I have been using AAM for a long time now, and thought it was about time I gave something back!! 

I have an adobe file, which explains the new Residential Tenancies Act (Sept 2004), the rights and resposibilities of both the landlord and the tenant, 

I have a two standard leases, in word docs, one for a Part Four lease, and one for a fixed term, 

I have information on the PRTB, the PRTB registration Form both in Word Documents, 

I dont want to post them here as it would all be a little wordy, but if there is a moderator out there, with a bit more web experience than me who could post the files as links, can you send me a mail and I will pass them on?

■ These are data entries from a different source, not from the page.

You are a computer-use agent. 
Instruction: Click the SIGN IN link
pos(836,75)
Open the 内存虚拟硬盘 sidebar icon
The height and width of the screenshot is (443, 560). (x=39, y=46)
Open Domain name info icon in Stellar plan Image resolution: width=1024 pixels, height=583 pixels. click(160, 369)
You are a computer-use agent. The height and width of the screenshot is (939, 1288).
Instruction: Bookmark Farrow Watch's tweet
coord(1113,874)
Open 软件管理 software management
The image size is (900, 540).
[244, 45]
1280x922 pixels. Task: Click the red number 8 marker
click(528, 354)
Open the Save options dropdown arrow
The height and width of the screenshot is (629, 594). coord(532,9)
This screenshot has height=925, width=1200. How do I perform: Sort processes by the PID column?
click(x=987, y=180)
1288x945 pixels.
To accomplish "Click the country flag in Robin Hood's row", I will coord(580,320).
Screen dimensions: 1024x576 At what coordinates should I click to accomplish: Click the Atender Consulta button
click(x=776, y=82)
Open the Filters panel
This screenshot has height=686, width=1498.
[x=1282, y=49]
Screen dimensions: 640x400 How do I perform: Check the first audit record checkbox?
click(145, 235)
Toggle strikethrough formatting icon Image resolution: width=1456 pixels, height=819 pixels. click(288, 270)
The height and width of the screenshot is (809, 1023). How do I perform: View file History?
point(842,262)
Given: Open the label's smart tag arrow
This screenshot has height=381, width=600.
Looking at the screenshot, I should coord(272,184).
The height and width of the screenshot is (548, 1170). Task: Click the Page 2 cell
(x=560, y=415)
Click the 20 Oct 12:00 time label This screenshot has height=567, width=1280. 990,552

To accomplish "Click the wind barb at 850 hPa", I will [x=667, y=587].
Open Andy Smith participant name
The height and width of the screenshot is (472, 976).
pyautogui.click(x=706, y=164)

If anyone wants them, just send me a message and I will email them to you also.


----------



## RainyDay (22 Jun 2005)

If you email them to editors@askaboutmoney.com, we'll see if we can host them somewhere. Please confirm that the documents aren't protected by copyright, i.e. you are entitled to release them and we are entitled to publish them.


----------



## kfpg (29 Jun 2005)

Anything received yet?
Would be interested in this info. if available!!


----------



## G7979 (30 Jun 2005)

Hi there,

I did send on the docs, but I have had a huge amount of requests for the information, here are the web links for the docs, all except the draft lease are on the Government website, so I am assuming they are free share, the lease is also free share, but you do have to complete a small questionaire to get the lease.

I hope there are no restrictions on posting web links

Download lease:
http://www.topfloor.ie/lease0.php?PHPSESSID=755fecab55e5748373ebaee961127fad


PRTB Registration form:
http://www.environ.ie/DOEI/DOEIPol.nsf/0/b90ddfd0a73dbfdc80256f0f003bc7eb/$FILE/PRTB%20Registration%20Form.doc


PRTB Information Leaflet:
http://www.environ.ie/DOEI/DOEIPol.nsf/0/b90ddfd0a73dbfdc80256f0f003bc7eb/$FILE/Registration%20Leaflet%20PDF.pdf


Guide to the Residential Tenancies Act 2004:
http://www.environ.ie/DOEI/DOEIPol.nsf/0/b90ddfd0a73dbfdc80256f0f003bc7eb/$FILE/Residential%20Tenancies%20Act%202004%20-%20A%20Quick%20Guide.pdf


----------